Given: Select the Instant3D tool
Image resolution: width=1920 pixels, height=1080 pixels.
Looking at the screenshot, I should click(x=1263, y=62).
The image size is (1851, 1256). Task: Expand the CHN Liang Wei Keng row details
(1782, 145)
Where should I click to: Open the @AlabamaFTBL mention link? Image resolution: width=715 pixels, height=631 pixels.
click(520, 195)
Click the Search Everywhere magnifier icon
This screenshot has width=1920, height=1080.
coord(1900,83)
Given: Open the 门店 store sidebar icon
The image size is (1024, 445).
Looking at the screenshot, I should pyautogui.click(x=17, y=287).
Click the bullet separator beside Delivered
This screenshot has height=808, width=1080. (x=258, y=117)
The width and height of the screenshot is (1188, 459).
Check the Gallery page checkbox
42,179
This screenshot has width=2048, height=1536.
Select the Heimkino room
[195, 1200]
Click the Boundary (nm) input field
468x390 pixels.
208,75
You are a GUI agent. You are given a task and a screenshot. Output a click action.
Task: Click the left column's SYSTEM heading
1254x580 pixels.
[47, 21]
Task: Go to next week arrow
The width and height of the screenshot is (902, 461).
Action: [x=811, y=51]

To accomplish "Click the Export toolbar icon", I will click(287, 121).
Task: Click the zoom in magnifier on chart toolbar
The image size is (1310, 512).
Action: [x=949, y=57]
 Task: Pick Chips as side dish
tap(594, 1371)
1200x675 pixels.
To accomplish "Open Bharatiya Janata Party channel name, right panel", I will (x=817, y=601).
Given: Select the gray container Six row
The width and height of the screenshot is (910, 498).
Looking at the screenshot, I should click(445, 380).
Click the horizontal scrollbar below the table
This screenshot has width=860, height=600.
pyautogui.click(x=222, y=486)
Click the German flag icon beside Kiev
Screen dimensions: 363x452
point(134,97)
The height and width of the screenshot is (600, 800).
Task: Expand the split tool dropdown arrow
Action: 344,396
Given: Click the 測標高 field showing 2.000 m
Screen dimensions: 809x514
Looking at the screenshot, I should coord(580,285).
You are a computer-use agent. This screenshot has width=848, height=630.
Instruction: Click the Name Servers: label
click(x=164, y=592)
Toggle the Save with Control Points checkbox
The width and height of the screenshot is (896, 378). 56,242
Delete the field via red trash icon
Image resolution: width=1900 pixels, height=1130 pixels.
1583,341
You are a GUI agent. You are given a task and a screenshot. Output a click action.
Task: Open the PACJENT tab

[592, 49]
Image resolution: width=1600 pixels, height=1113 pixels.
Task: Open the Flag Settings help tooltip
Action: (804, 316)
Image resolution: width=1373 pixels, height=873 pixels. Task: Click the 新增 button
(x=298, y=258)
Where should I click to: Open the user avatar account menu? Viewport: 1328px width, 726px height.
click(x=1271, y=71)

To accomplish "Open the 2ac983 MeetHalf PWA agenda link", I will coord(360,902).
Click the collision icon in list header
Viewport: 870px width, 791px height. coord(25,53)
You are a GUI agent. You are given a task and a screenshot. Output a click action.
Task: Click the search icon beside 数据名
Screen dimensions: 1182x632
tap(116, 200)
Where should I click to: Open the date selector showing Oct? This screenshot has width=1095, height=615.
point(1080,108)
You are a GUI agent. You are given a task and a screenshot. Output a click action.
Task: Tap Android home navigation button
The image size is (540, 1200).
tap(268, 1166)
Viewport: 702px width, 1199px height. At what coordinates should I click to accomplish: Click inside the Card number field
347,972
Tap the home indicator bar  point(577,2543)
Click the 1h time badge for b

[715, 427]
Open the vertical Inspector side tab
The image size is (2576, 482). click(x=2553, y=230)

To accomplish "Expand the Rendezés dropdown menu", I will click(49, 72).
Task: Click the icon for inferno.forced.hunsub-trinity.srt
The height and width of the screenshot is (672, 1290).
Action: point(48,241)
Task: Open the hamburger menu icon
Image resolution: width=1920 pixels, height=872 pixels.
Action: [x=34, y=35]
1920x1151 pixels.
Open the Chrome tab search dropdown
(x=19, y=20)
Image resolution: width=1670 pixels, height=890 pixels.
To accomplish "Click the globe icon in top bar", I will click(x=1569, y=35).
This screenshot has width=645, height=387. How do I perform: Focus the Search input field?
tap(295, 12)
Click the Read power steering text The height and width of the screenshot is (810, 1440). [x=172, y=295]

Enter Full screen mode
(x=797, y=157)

* [INSTRUCTION] Please format all of the data above as a Markdown table with two columns, Row and Line. Number each line and leave out blank ones.

* [RESPONSE TO THIS EXERCISE]
| Row | Line |
|---|---|
| 1 | Given: Select the Instant3D tool |
| 2 | Image resolution: width=1920 pixels, height=1080 pixels. |
| 3 | Looking at the screenshot, I should click(x=1263, y=62). |
| 4 | The image size is (1851, 1256). Task: Expand the CHN Liang Wei Keng row details |
| 5 | (1782, 145) |
| 6 | Where should I click to: Open the @AlabamaFTBL mention link? Image resolution: width=715 pixels, height=631 pixels. |
| 7 | click(520, 195) |
| 8 | Click the Search Everywhere magnifier icon |
| 9 | This screenshot has width=1920, height=1080. |
| 10 | coord(1900,83) |
| 11 | Given: Open the 门店 store sidebar icon |
| 12 | The image size is (1024, 445). |
| 13 | Looking at the screenshot, I should pyautogui.click(x=17, y=287). |
| 14 | Click the bullet separator beside Delivered |
| 15 | This screenshot has height=808, width=1080. (x=258, y=117) |
| 16 | The width and height of the screenshot is (1188, 459). |
| 17 | Check the Gallery page checkbox |
| 18 | 42,179 |
| 19 | This screenshot has width=2048, height=1536. |
| 20 | Select the Heimkino room |
| 21 | [195, 1200] |
| 22 | Click the Boundary (nm) input field |
| 23 | 468x390 pixels. |
| 24 | 208,75 |
| 25 | You are a GUI agent. You are given a task and a screenshot. Output a click action. |
| 26 | Task: Click the left column's SYSTEM heading |
| 27 | 1254x580 pixels. |
| 28 | [47, 21] |
| 29 | Task: Go to next week arrow |
| 30 | The width and height of the screenshot is (902, 461). |
| 31 | Action: [x=811, y=51] |
| 32 | To accomplish "Click the Export toolbar icon", I will click(287, 121). |
| 33 | Task: Click the zoom in magnifier on chart toolbar |
| 34 | The image size is (1310, 512). |
| 35 | Action: [x=949, y=57] |
| 36 |  Task: Pick Chips as side dish |
| 37 | tap(594, 1371) |
| 38 | 1200x675 pixels. |
| 39 | To accomplish "Open Bharatiya Janata Party channel name, right panel", I will (x=817, y=601). |
| 40 | Given: Select the gray container Six row |
| 41 | The width and height of the screenshot is (910, 498). |
| 42 | Looking at the screenshot, I should click(445, 380). |
| 43 | Click the horizontal scrollbar below the table |
| 44 | This screenshot has width=860, height=600. |
| 45 | pyautogui.click(x=222, y=486) |
| 46 | Click the German flag icon beside Kiev |
| 47 | Screen dimensions: 363x452 |
| 48 | point(134,97) |
| 49 | The height and width of the screenshot is (600, 800). |
| 50 | Task: Expand the split tool dropdown arrow |
| 51 | Action: 344,396 |
| 52 | Given: Click the 測標高 field showing 2.000 m |
| 53 | Screen dimensions: 809x514 |
| 54 | Looking at the screenshot, I should coord(580,285). |
| 55 | You are a computer-use agent. This screenshot has width=848, height=630. |
| 56 | Instruction: Click the Name Servers: label |
| 57 | click(x=164, y=592) |
| 58 | Toggle the Save with Control Points checkbox |
| 59 | The width and height of the screenshot is (896, 378). 56,242 |
| 60 | Delete the field via red trash icon |
| 61 | Image resolution: width=1900 pixels, height=1130 pixels. |
| 62 | 1583,341 |
| 63 | You are a GUI agent. You are given a task and a screenshot. Output a click action. |
| 64 | Task: Open the PACJENT tab |
| 65 | [592, 49] |
| 66 | Image resolution: width=1600 pixels, height=1113 pixels. |
| 67 | Task: Open the Flag Settings help tooltip |
| 68 | Action: (804, 316) |
| 69 | Image resolution: width=1373 pixels, height=873 pixels. Task: Click the 新增 button |
| 70 | (x=298, y=258) |
| 71 | Where should I click to: Open the user avatar account menu? Viewport: 1328px width, 726px height. |
| 72 | click(x=1271, y=71) |
| 73 | To accomplish "Open the 2ac983 MeetHalf PWA agenda link", I will coord(360,902). |
| 74 | Click the collision icon in list header |
| 75 | Viewport: 870px width, 791px height. coord(25,53) |
| 76 | You are a GUI agent. You are given a task and a screenshot. Output a click action. |
| 77 | Task: Click the search icon beside 数据名 |
| 78 | Screen dimensions: 1182x632 |
| 79 | tap(116, 200) |
| 80 | Where should I click to: Open the date selector showing Oct? This screenshot has width=1095, height=615. |
| 81 | point(1080,108) |
| 82 | You are a GUI agent. You are given a task and a screenshot. Output a click action. |
| 83 | Task: Tap Android home navigation button |
| 84 | The image size is (540, 1200). |
| 85 | tap(268, 1166) |
| 86 | Viewport: 702px width, 1199px height. At what coordinates should I click to accomplish: Click inside the Card number field |
| 87 | 347,972 |
| 88 | Tap the home indicator bar  point(577,2543) |
| 89 | Click the 1h time badge for b |
| 90 | [715, 427] |
| 91 | Open the vertical Inspector side tab |
| 92 | The image size is (2576, 482). click(x=2553, y=230) |
| 93 | To accomplish "Expand the Rendezés dropdown menu", I will click(49, 72). |
| 94 | Task: Click the icon for inferno.forced.hunsub-trinity.srt |
| 95 | The height and width of the screenshot is (672, 1290). |
| 96 | Action: point(48,241) |
| 97 | Task: Open the hamburger menu icon |
| 98 | Image resolution: width=1920 pixels, height=872 pixels. |
| 99 | Action: [x=34, y=35] |
| 100 | 1920x1151 pixels. |
| 101 | Open the Chrome tab search dropdown |
| 102 | (x=19, y=20) |
| 103 | Image resolution: width=1670 pixels, height=890 pixels. |
| 104 | To accomplish "Click the globe icon in top bar", I will click(x=1569, y=35). |
| 105 | This screenshot has width=645, height=387. How do I perform: Focus the Search input field? |
| 106 | tap(295, 12) |
| 107 | Click the Read power steering text The height and width of the screenshot is (810, 1440). [x=172, y=295] |
| 108 | Enter Full screen mode |
| 109 | (x=797, y=157) |